**** Records provided ****

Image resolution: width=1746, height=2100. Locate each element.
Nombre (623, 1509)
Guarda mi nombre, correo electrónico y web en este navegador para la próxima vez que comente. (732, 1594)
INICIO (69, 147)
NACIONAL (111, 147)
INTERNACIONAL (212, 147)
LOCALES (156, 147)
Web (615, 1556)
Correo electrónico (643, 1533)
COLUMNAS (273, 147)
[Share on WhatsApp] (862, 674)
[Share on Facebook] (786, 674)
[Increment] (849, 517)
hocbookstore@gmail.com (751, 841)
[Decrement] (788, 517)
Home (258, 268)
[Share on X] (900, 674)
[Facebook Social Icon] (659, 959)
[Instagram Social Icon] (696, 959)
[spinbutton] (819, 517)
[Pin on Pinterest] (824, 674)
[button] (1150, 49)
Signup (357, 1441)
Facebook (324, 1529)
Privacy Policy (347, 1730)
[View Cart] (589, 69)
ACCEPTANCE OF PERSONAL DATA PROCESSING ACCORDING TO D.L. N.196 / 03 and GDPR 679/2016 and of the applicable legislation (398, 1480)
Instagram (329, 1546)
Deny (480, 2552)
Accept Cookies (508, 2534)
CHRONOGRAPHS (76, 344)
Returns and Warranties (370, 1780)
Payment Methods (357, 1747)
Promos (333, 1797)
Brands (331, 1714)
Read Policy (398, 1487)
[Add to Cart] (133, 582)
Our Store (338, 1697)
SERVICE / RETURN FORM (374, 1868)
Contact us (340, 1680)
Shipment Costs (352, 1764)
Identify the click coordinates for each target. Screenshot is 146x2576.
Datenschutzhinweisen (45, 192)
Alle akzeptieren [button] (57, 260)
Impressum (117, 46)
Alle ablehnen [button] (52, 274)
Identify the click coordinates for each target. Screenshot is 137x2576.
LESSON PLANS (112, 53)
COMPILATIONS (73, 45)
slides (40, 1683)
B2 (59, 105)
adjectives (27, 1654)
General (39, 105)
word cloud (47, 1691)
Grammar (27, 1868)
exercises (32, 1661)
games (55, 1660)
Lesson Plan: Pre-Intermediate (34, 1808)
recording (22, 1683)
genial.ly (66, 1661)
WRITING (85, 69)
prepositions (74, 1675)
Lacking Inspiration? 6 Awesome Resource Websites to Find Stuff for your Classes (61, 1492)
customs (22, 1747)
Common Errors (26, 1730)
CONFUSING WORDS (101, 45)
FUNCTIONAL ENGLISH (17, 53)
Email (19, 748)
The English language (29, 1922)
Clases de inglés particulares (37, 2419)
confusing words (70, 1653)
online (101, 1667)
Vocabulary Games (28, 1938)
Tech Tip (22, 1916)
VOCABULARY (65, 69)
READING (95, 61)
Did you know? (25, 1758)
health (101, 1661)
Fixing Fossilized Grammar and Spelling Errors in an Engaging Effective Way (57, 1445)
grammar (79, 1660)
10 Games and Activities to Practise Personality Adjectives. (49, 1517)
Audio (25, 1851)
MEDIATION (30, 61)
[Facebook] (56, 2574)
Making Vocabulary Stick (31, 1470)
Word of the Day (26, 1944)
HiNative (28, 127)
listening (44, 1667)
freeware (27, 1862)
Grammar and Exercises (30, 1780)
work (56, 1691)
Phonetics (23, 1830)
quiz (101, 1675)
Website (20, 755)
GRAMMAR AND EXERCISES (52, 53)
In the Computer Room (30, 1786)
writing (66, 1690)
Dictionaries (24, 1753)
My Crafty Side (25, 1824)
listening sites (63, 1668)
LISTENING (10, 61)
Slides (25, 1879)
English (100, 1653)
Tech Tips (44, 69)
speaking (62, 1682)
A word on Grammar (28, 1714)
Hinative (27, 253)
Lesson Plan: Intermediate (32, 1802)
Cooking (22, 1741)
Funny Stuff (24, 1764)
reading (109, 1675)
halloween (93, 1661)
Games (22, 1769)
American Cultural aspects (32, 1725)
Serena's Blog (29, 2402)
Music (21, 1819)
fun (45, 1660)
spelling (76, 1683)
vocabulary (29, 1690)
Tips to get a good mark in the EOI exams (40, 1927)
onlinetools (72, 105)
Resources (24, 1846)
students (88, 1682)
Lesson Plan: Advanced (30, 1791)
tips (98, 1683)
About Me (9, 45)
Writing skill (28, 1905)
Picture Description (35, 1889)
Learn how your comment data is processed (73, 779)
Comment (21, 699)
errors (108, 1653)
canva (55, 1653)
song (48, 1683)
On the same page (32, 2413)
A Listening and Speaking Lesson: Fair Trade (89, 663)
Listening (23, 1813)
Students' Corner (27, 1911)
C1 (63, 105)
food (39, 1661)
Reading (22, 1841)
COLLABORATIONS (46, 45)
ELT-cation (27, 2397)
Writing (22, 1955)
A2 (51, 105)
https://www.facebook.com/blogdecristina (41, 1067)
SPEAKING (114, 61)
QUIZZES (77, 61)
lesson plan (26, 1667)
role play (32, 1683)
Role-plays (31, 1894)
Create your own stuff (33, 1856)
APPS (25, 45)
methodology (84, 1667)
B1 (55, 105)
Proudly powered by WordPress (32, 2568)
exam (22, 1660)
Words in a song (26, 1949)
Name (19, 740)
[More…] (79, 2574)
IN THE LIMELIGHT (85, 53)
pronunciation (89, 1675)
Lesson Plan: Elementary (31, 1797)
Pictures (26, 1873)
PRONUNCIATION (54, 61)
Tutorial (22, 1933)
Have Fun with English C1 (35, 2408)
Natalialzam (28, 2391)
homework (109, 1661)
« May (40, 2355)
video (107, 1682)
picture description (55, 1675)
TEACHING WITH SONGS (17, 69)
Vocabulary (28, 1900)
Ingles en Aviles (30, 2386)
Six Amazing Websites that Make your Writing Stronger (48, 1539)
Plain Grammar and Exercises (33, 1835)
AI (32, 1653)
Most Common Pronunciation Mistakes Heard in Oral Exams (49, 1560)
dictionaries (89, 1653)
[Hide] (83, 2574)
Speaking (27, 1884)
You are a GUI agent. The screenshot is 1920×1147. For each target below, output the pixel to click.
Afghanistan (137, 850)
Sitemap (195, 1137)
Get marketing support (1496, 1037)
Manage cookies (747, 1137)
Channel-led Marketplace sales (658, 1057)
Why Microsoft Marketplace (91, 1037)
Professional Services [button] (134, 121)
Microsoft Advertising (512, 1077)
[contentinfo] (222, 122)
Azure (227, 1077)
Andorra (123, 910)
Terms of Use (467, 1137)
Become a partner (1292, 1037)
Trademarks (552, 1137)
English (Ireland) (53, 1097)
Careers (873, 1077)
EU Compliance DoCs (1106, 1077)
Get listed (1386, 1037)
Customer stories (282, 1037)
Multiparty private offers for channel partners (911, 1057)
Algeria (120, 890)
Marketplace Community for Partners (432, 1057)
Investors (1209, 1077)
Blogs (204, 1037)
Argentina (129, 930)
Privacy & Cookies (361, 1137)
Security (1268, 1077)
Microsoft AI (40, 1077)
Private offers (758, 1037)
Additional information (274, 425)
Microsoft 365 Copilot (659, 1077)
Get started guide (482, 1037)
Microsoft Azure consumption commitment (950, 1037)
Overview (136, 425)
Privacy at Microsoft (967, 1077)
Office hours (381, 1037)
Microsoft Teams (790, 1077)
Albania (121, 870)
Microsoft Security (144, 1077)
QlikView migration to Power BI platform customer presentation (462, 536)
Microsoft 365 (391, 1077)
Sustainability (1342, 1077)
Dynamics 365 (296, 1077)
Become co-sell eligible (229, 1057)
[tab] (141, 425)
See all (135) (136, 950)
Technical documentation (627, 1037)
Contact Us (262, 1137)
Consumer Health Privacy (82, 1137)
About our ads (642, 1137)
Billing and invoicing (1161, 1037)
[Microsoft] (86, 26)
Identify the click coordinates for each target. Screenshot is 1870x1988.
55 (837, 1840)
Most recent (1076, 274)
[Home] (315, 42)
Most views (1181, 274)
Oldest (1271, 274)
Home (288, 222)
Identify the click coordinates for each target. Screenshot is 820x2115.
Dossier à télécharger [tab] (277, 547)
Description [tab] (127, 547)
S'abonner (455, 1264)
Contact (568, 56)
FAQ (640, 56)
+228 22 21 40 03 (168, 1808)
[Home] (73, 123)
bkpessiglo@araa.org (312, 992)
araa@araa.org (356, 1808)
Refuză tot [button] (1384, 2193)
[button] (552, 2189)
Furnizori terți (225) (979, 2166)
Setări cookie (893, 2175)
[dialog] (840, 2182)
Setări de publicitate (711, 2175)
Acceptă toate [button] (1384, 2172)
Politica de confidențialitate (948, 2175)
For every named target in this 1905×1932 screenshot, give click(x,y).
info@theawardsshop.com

****

(About this exercise) Lines are to be repeated exactly from the one that contains "For every named" through the last line of the listing, with both ends kept and no others added.

(Solution)
For every named target in this 1905×1932 screenshot, give click(x,y).
info@theawardsshop.com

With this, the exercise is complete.